Copy out the data below exactly as it appears, keeping every line unchanged.

:::::

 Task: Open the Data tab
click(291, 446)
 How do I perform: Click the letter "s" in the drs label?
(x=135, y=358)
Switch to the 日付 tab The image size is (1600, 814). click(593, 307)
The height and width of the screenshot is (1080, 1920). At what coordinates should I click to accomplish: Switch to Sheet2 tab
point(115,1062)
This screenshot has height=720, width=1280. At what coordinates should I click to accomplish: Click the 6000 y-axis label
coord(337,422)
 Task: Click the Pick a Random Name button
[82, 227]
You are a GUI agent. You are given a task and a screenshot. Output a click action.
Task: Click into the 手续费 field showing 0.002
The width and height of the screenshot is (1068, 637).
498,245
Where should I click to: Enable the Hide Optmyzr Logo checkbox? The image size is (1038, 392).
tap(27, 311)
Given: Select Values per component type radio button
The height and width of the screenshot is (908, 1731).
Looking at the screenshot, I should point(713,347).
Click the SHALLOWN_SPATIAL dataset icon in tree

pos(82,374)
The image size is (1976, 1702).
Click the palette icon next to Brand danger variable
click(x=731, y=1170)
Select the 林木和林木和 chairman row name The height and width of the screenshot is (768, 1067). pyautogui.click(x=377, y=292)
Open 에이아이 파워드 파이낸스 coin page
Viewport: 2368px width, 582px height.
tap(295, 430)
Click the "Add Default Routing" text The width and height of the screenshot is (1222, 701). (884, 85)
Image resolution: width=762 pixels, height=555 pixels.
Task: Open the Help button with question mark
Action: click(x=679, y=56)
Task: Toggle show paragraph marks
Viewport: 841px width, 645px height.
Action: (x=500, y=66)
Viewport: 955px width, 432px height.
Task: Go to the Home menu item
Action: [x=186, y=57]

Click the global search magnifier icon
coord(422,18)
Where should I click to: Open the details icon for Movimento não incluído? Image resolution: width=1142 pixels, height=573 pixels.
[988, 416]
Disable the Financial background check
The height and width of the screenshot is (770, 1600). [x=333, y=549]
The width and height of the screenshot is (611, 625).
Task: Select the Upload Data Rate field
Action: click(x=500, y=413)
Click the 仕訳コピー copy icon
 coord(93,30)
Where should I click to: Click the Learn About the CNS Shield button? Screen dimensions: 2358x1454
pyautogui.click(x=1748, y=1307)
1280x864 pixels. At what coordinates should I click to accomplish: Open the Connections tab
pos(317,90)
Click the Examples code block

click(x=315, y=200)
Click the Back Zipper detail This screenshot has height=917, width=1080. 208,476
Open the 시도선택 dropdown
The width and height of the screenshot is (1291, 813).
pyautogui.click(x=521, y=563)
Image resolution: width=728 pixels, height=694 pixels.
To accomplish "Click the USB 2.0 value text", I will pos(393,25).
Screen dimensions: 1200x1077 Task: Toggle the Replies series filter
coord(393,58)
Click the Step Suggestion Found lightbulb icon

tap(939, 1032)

:::::

▶ **Response to the exercise**:
 Task: Open the Data tab
click(291, 446)
 How do I perform: Click the letter "s" in the drs label?
(x=135, y=358)
Switch to the 日付 tab The image size is (1600, 814). click(593, 307)
The height and width of the screenshot is (1080, 1920). At what coordinates should I click to accomplish: Switch to Sheet2 tab
point(115,1062)
This screenshot has height=720, width=1280. At what coordinates should I click to accomplish: Click the 6000 y-axis label
coord(337,422)
 Task: Click the Pick a Random Name button
[82, 227]
You are a GUI agent. You are given a task and a screenshot. Output a click action.
Task: Click into the 手续费 field showing 0.002
The width and height of the screenshot is (1068, 637).
498,245
Where should I click to: Enable the Hide Optmyzr Logo checkbox? The image size is (1038, 392).
tap(27, 311)
Given: Select Values per component type radio button
The height and width of the screenshot is (908, 1731).
Looking at the screenshot, I should point(713,347).
Click the SHALLOWN_SPATIAL dataset icon in tree

pos(82,374)
The image size is (1976, 1702).
Click the palette icon next to Brand danger variable
click(x=731, y=1170)
Select the 林木和林木和 chairman row name The height and width of the screenshot is (768, 1067). pyautogui.click(x=377, y=292)
Open 에이아이 파워드 파이낸스 coin page
Viewport: 2368px width, 582px height.
tap(295, 430)
Click the "Add Default Routing" text The width and height of the screenshot is (1222, 701). (884, 85)
Image resolution: width=762 pixels, height=555 pixels.
Task: Open the Help button with question mark
Action: click(x=679, y=56)
Task: Toggle show paragraph marks
Viewport: 841px width, 645px height.
Action: (x=500, y=66)
Viewport: 955px width, 432px height.
Task: Go to the Home menu item
Action: [x=186, y=57]

Click the global search magnifier icon
coord(422,18)
Where should I click to: Open the details icon for Movimento não incluído? Image resolution: width=1142 pixels, height=573 pixels.
[988, 416]
Disable the Financial background check
The height and width of the screenshot is (770, 1600). [x=333, y=549]
The width and height of the screenshot is (611, 625).
Task: Select the Upload Data Rate field
Action: click(x=500, y=413)
Click the 仕訳コピー copy icon
 coord(93,30)
Where should I click to: Click the Learn About the CNS Shield button? Screen dimensions: 2358x1454
pyautogui.click(x=1748, y=1307)
1280x864 pixels. At what coordinates should I click to accomplish: Open the Connections tab
pos(317,90)
Click the Examples code block

click(x=315, y=200)
Click the Back Zipper detail This screenshot has height=917, width=1080. 208,476
Open the 시도선택 dropdown
The width and height of the screenshot is (1291, 813).
pyautogui.click(x=521, y=563)
Image resolution: width=728 pixels, height=694 pixels.
To accomplish "Click the USB 2.0 value text", I will pos(393,25).
Screen dimensions: 1200x1077 Task: Toggle the Replies series filter
coord(393,58)
Click the Step Suggestion Found lightbulb icon

tap(939, 1032)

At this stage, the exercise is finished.